Hep birlikte Uphin’in arkasına takılmak istediğiniz esnada, Archon’dan gelen soru üzerine Uphin bir an duraksıyor. Adımlarını atmayı kesen Uphin omuzları üstünde bakışlarını bir anda çevirdiğinde, gözlerinin içindeki keskin çıldırmışlığı ve bunun hazzını görebiliyorsun. Uphin kocaman açılan ağzıyla gülümseye başlarken sanki şeytani bir fısıltıyla “Bilmem, hep birlikte göreceğiz.” diyor. Uphin’in bu cevabında samimi olduğunu her biriniz hissedebiliyorsunuz. Bunun anlamı da başka bir bilinmezliğe sürüklenmekte olduğunuz gerçeği oluyor. Ancak Uphin bu gerçeklikten maksimum düzeyde haz aldığını hiç çekinmeden sizlerin gözüne sokabiliyor. Bu nedenle, nasıl bir olayın içine düştüğünüz ve nasıl hissetmeniz gerektiği konusunda kafanızdaki taşların çatırdadığını hissedebiliyorsunuz. Lakin daha ilginç olan şey ise, içinize dolan bir sıcaklığın size her şeyin iyi olacağını fısıldaması oluyor. Bu fısıltının size veya zihninize ait olmadığını anlayabiliyor, ancak bunu adlandırmakta çaresiz kalıyorsunuz.

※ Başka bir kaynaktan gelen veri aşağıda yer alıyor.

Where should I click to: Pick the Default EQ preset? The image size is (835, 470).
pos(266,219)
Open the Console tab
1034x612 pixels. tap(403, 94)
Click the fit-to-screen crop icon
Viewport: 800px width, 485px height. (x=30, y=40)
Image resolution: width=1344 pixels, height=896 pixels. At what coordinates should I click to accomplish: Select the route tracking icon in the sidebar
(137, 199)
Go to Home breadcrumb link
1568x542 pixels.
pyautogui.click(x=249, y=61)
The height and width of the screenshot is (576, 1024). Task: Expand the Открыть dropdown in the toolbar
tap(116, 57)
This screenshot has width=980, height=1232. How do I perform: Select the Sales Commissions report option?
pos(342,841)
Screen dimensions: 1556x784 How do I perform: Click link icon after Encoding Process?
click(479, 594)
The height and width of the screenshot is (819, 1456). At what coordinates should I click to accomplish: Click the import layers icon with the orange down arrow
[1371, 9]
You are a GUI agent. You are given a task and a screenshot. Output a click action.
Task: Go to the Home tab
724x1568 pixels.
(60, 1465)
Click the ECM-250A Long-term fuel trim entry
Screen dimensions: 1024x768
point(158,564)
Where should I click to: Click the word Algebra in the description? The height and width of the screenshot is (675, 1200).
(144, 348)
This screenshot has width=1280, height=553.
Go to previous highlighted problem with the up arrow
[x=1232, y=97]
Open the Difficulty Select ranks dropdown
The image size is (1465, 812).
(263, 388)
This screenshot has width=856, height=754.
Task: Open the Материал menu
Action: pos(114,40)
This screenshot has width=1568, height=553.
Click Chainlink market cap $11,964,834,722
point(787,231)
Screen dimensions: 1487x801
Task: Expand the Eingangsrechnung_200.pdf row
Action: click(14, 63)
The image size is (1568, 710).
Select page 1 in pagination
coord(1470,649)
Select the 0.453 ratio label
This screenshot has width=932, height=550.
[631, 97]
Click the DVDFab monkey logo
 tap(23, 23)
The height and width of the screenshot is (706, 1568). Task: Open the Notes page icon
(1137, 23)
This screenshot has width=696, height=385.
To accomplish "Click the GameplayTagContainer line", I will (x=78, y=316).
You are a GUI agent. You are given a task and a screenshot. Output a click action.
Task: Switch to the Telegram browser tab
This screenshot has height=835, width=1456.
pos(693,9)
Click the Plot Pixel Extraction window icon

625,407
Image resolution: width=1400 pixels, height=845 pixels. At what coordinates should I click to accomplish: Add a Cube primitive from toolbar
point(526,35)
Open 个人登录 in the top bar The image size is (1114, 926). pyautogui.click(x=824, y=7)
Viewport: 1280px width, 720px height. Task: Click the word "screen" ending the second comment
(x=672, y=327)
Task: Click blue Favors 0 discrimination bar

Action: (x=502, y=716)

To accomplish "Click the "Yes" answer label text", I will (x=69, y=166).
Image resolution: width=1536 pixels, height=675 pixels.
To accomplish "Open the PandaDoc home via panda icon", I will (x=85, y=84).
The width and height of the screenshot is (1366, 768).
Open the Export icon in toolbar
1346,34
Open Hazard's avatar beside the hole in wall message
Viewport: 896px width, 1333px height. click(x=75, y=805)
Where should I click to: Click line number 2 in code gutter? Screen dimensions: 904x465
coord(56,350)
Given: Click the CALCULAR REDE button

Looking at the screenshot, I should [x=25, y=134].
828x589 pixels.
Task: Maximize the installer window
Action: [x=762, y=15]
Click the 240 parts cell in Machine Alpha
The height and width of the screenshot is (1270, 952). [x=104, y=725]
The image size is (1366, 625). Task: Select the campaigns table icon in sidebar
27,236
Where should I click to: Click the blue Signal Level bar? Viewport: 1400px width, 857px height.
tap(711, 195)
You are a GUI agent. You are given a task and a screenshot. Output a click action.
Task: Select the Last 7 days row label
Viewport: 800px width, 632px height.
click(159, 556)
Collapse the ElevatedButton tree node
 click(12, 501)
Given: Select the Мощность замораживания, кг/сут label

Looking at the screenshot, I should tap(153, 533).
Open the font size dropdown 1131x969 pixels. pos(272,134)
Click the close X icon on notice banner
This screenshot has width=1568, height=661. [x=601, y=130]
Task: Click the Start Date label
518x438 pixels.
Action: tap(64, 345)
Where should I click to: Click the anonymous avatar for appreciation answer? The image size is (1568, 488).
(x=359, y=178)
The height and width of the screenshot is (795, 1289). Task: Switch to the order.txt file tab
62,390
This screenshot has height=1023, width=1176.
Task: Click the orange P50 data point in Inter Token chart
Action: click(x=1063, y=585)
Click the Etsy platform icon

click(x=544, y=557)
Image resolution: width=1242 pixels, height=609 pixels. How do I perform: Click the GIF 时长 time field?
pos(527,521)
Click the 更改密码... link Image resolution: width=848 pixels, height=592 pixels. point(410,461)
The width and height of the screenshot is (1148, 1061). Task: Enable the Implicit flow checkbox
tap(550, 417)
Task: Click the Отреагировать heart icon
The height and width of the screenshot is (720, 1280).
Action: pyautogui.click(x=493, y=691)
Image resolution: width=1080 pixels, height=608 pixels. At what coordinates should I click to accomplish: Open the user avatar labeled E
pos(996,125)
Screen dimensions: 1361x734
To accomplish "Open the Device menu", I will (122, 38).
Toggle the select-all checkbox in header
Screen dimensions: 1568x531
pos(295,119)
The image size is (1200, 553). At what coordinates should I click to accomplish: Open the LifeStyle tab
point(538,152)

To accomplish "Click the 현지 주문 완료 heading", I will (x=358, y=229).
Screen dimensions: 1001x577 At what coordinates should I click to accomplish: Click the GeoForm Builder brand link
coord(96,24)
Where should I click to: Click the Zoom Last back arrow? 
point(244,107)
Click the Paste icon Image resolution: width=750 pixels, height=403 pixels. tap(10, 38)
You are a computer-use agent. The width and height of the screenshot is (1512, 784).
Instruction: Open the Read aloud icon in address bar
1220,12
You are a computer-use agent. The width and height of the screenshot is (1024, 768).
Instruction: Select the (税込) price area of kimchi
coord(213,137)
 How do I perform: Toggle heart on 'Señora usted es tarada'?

Uphin’in odadan çıkmasının ardından her biriniz onu takip etmeye başlıyorsunuz. Uphin, yer yer sekerek attığı adımlarla merdivenlere yöneliyor ve basamakları ikişer ikişer inmeyi seçiyor. Bunun bir acelecilik olarak adlandırmak da sizin açınızdan zor oluyor. Zira Uphin her zamankinden hızlı hareket etmeden bunu gerçekleştiriyor. Bu haliyle de, Uphin’in bu hareketinin bir rutin veya takıntı olduğunu anlayabiliyorsunuz. Merdivenleri her inişinizde yeni bir kata ulaşıyorsunuz ve esasen, birbirinin aynısı gibi duran koridorlarda, ufak tefek ince farklılıklar dikkatinizi çekiyor, ancak şu aşamada bunlara kafa yorma niyetinde olmuyorsunuz. Beş kat aşağıya inmenizin ardından girdiğiniz bir koridorda, bu kez yine aynı şekilde odaların bulunduğunu, ancak bu kez odalarının arasının daha geniş mesafelerde olduğunu görüyorsunuz. Uphin’in eşliğinde koridorda yavaşça ilerlemeye başlarken kulaklarınız odalardan gelen seslerde oluyor. Yanından geçtiğiniz birkaç odanın içinde insanların konuşmalarına dair sesler gelse bile, konuşmaların içeriğini pek anlayamıyorsunuz. Ancak duyduğunuz sesler, en azından bu koridorda yalnız olmadığınızı ve başkaca insanların da burada bulunduğunu size anlatıyor. Uphin bu koridorda biraz ilerledikten sonra solda kalan ve ahşap bir kapısı olan odanın önünde duruyor ve kapıyı iki kere tıklattıktan sonra “KI~~TATH~~! SEVGİLİ DOSTUN UP~HIN~~ GEL~~Dİ~~!” diye bağırıyor. Neredeyse koridoru inleten bu seslenmenin ardından Uphin kapıya sağ kulağı dayıyor ve “İÇERİDE OLDUĞUNU Bİ~~Lİ~~YO~~RUM~~!” diyor. Ancak kısa bir sessizliğin ardından içeriye tıkırtı bile gelmediğinde, Uphin sanki aşkına karşılık bulamamış gibi üzgün bir ifadeyle bakışlarını size çeviriyor ve “Galiba yok.” diyebiliyor zar zor. Tüm heyecanını kaybetmiş gibi kapıya hafif hafif vurmaya devam eden Uphin’in, sanki dökülmek üzere olan göz yaşlarını engellemek için kapıya vurduğunu düşünmeye başlıyorsunuz.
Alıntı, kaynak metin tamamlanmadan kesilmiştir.